Write each of the records out again exactly.
[Study material]
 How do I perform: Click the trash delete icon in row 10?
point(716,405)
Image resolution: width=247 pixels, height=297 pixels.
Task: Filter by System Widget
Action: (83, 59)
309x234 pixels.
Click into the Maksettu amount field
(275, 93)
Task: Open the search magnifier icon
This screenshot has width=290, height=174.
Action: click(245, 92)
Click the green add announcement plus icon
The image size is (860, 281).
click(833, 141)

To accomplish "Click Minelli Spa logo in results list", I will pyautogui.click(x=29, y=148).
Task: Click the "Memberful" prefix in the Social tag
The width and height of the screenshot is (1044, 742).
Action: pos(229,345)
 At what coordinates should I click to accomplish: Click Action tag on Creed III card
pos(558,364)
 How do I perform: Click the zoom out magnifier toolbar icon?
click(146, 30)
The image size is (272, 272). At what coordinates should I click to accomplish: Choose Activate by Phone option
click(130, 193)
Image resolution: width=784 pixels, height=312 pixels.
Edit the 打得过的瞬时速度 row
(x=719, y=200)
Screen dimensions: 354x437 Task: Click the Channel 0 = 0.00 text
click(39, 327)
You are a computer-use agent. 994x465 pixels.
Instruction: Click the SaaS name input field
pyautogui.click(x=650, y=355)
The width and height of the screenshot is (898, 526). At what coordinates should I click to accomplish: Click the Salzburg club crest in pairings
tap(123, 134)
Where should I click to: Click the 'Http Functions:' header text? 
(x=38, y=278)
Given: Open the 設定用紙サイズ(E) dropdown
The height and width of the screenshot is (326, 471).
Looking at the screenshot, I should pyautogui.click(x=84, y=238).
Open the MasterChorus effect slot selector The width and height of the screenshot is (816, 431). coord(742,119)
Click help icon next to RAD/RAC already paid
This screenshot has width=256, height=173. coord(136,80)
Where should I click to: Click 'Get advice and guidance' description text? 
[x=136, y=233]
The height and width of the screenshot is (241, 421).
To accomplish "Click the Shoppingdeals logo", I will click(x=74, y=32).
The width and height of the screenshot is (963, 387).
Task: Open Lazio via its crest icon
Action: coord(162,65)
[/Study material]
> [Answer below]
 How do I perform: Click the trash delete icon in row 10?
point(716,405)
Image resolution: width=247 pixels, height=297 pixels.
Task: Filter by System Widget
Action: (83, 59)
309x234 pixels.
Click into the Maksettu amount field
(275, 93)
Task: Open the search magnifier icon
This screenshot has width=290, height=174.
Action: click(245, 92)
Click the green add announcement plus icon
The image size is (860, 281).
click(833, 141)

To accomplish "Click Minelli Spa logo in results list", I will pyautogui.click(x=29, y=148).
Task: Click the "Memberful" prefix in the Social tag
The width and height of the screenshot is (1044, 742).
Action: pos(229,345)
 At what coordinates should I click to accomplish: Click Action tag on Creed III card
pos(558,364)
 How do I perform: Click the zoom out magnifier toolbar icon?
click(146, 30)
The image size is (272, 272). At what coordinates should I click to accomplish: Choose Activate by Phone option
click(130, 193)
Image resolution: width=784 pixels, height=312 pixels.
Edit the 打得过的瞬时速度 row
(x=719, y=200)
Screen dimensions: 354x437 Task: Click the Channel 0 = 0.00 text
click(39, 327)
You are a computer-use agent. 994x465 pixels.
Instruction: Click the SaaS name input field
pyautogui.click(x=650, y=355)
The width and height of the screenshot is (898, 526). At what coordinates should I click to accomplish: Click the Salzburg club crest in pairings
tap(123, 134)
Where should I click to: Click the 'Http Functions:' header text? 
(x=38, y=278)
Given: Open the 設定用紙サイズ(E) dropdown
The height and width of the screenshot is (326, 471).
Looking at the screenshot, I should pyautogui.click(x=84, y=238).
Open the MasterChorus effect slot selector The width and height of the screenshot is (816, 431). coord(742,119)
Click help icon next to RAD/RAC already paid
This screenshot has width=256, height=173. coord(136,80)
Where should I click to: Click 'Get advice and guidance' description text? 
[x=136, y=233]
The height and width of the screenshot is (241, 421).
To accomplish "Click the Shoppingdeals logo", I will click(x=74, y=32).
The width and height of the screenshot is (963, 387).
Task: Open Lazio via its crest icon
Action: coord(162,65)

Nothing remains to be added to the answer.